One way in which a particular protein can be studied is to develop an antibody which is specific to that modification. For example, there are antibodies that only recognize certain proteins when they are tyrosine-phosphorylated, known as phospho-specific antibodies. There are also antibodies specific to other modifications. These can be used to determine the set of proteins that have undergone the modification of interest. For more quantitative determinations of protein amounts, techniques such as ELISAs can be used.
Most proteins function in collaboration with other proteins. One goal of proteomics is to identify which proteins interact. This is especially useful in determining potential partners in cell signaling cascades. Several methods are available to probe protein–protein interactions. The traditional method is yeast two-hybrid analysis. New methods include protein microarrays, immunoaffinity, and chromatography followed by mass spectrometry, dual polarisation interferometry, Microscale Thermophoresis, and experimental methods such as phage display and computational methods.
One of the most promising developments to come from the study of human genes and proteins has been the identification of potential new drugs for the treatment of disease.
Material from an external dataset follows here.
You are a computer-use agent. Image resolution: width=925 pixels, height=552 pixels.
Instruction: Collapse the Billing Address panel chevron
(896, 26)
This relies on genome and proteome information to identify proteins associated with a disease, which computer software can then use as targets for new drugs. For example, if a certain protein is implicated in a disease, its 3-D structure provides the information to design drugs to interfere with the action of the protein. A molecule that fits the active site of an enzyme, but cannot be released by the enzyme, will inactivate the enzyme. Understanding the proteome, the structure and function of each protein and the complexities of protein–protein interactions will be critical for developing the most effective diagnostic techniques and disease treatments in the future. Moreover, an interesting use of proteomics is using specific protein biomarkers to diagnose disease. A number of techniques allow testing for proteins produced during a particular disease, which helps to diagnose the disease quickly.
- The proteome is the entire complement of proteins, including the modifications made to a particular set of proteins, produced by an organism or system.
- The proteome varies with time and distinct requirements, or stresses, that a cell or organism undergoes.
- Proteomics typically gives us a better understanding of an organism than genomics.
- proteomics: The branch of molecular biology that studies the set of proteins expressed by the genome of an organism.
- genomics: The study of the complete genome of an organism.
- mass spectrometry: An analytical technique that measures the mass/charge ratio of the ions formed when a molecule or atom is ionized, vaporized, and introduced into a vacuum. Mass spectrometry may also involve breaking molecules into fragments – thus enabling its structure to be determined.